Elliott Wave Fibonacci Retracement Strategy
The Elliott Wave is closely connected to the Fibonacci levels. Both the waves and Fibs work very well together. Understanding Elliott Wave Fibonacci is a significant advantage.
Plus traders will benefit from using an Elliott Wave Fibonacci retracement strategy. For most traders, this is usually more effective than simply trading Elliott Waves without Fibonacci or Fibonacci without Elliott Waves.
Analysing Elliott Wave 1
Here are the main characteristics:
- Divergence patterns are visible in the previous trend.
- Strong support and resistance levels could stop the old trend. Usually, the price reverses once it reaches the Fibonacci targets of the old trend.

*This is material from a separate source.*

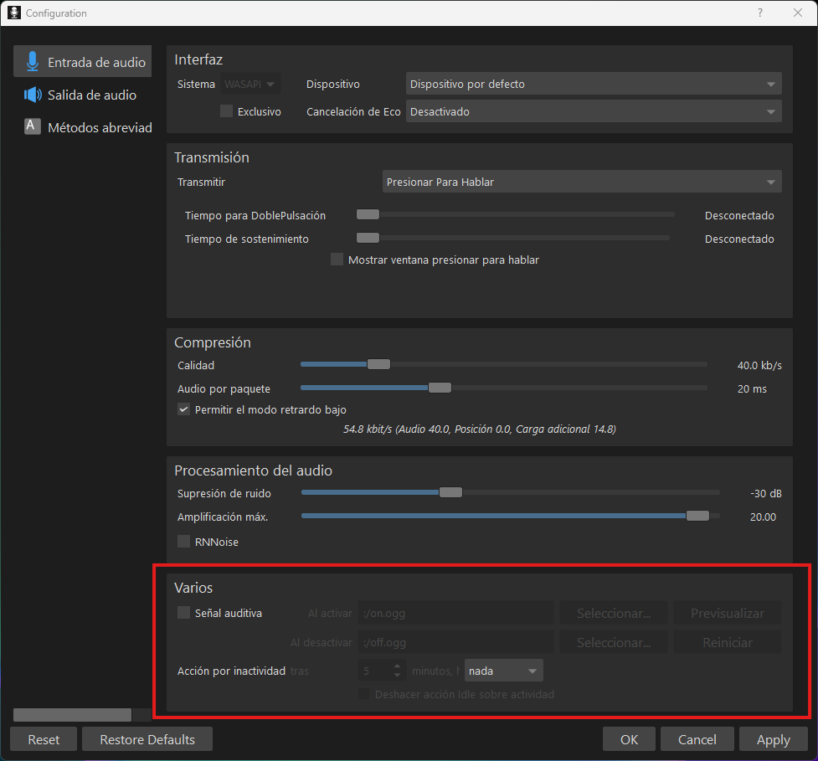
Task: Enable the Exclusivo checkbox
Action: 226,111
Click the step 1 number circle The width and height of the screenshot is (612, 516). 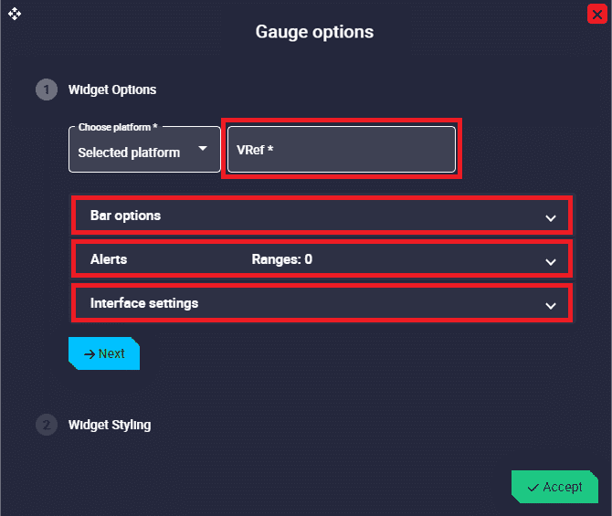click(x=46, y=90)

- A strong candlestick pattern emerges to confirm the new reversal. This is one way of catching the start of wave 1.
Analysing Elliott Wave 2
Here are the main characteristics:
- Price action shows a 5 wave pattern in wave 1 on a lower time frame.
- After that, an ABC correction takes place.
- The 61.8% and 78.6% Fibonacci levels are the most used spots for finding a retracement spot with the new trend.
- Also, candlestick patterns at the Fib levels could confirm the end of wave 2.
Analysing Elliott Wave 3
Here are the main characteristics:
- Strong price action breaks above any trend lines, short-term moving averages, and long-term moving averages.
- Traders could trade these breakouts. Or traders can zoom in to lower time frames and trade pullbacks at Fibonacci levels.
- A break above the -61.8% Fibonacci target often indicates more of wave 3.
- Price can extend to the -161.8% and -2.618% Fibonacci targets.